Hacker News new | ask | show | jobs
by nikhilbagadia 2207 days ago
This reminds me of canny.io

We decided against using it because given an option users might vote on features but unsure if they actually want a particular feature or not.

Worried about false positives distracting us, we decided against it.

However, I know a ton of products who still use it and they are happy with it.

2 comments

Yes canny is more portal based whilst Sleekplan is more focused on a widget basis, you can interact with via $sleek SDK (so that it feels more integrated)

I am totally with you when you say that there is a chance that feature voting will backfire for the whole process. It depends on how you use it.
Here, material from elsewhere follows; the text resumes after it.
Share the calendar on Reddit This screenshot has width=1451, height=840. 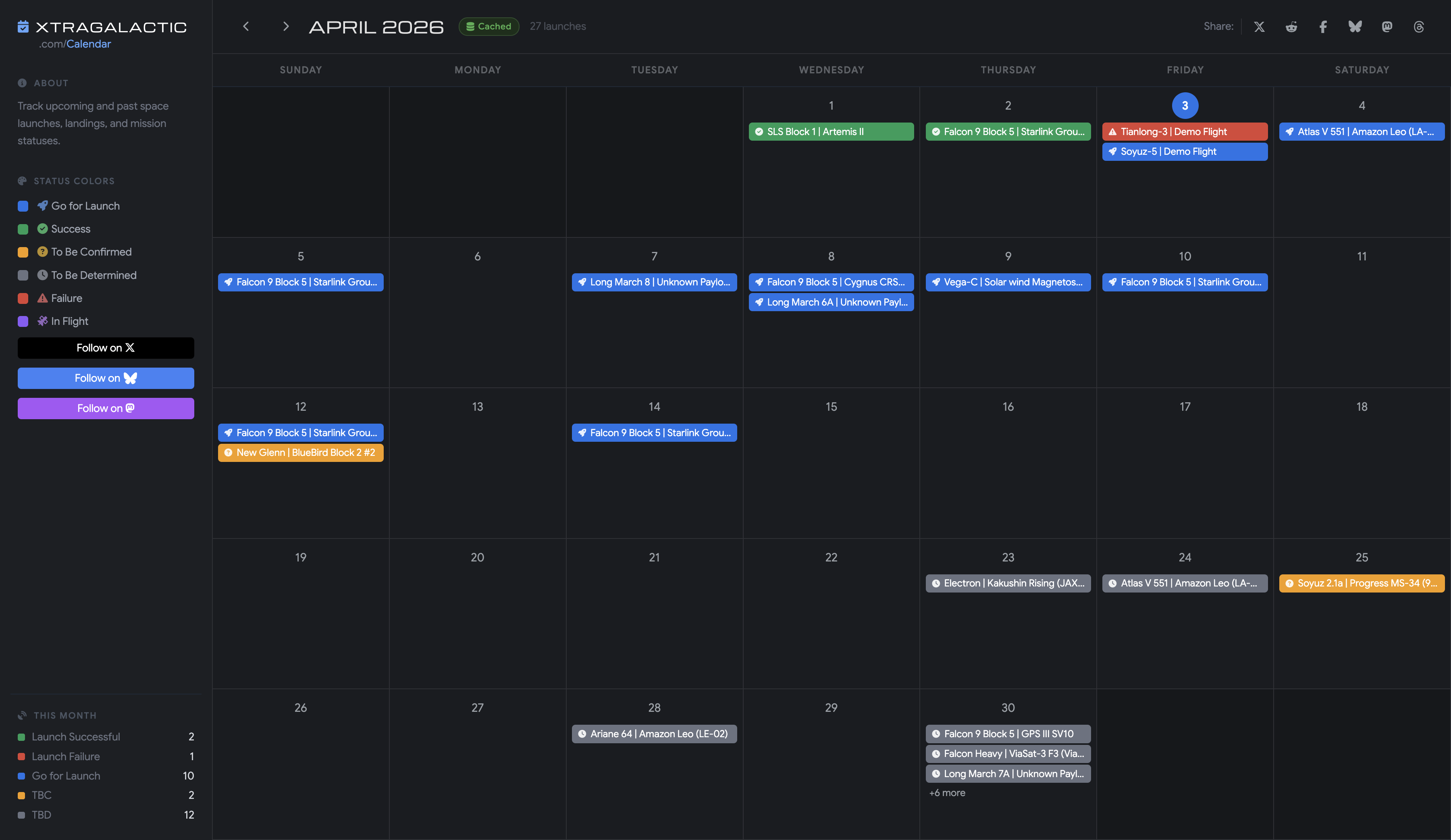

1. You shouldn't rely on up- and downvotes for feature priorisazion for example. Like I did for "impact scoring" at Sleekplan you could use factors like interaction of users, time staying on an item.

2. You shouldn't ask for solutions or features, You should ask for problems, issues missing functionalities and then collaborate (e.g. in the comments) to find a good solution that's satisfying everyone.

I currently writing a best practice (from my point of view) for the Sleekplan docs.

But having been in this orbit for some time I think that's simply a function of how teams want to handle feedback requests since everyone's needs are a little different.

I agree to some extent. Unless you can filter the feedback based on the level of the user (plan, MRR from account, user engagement), it can result in some lower importance features being built. Also, making the roadmap public reduces the product team's flexibility to an extent.
Right, but these filters are not quite trivial. How would you filter (MRR by Upvotes, MRR by comments and subscriptions or all). I think it depends, that's one of the reasons I have implemented an impact score combining MRR, user engagement and so.

It's just more simple to filter. Therefore, a feedback item with 10 upvotes can have an impact score of 40, while a feedback with 100 upvotes can have an impact score of 3.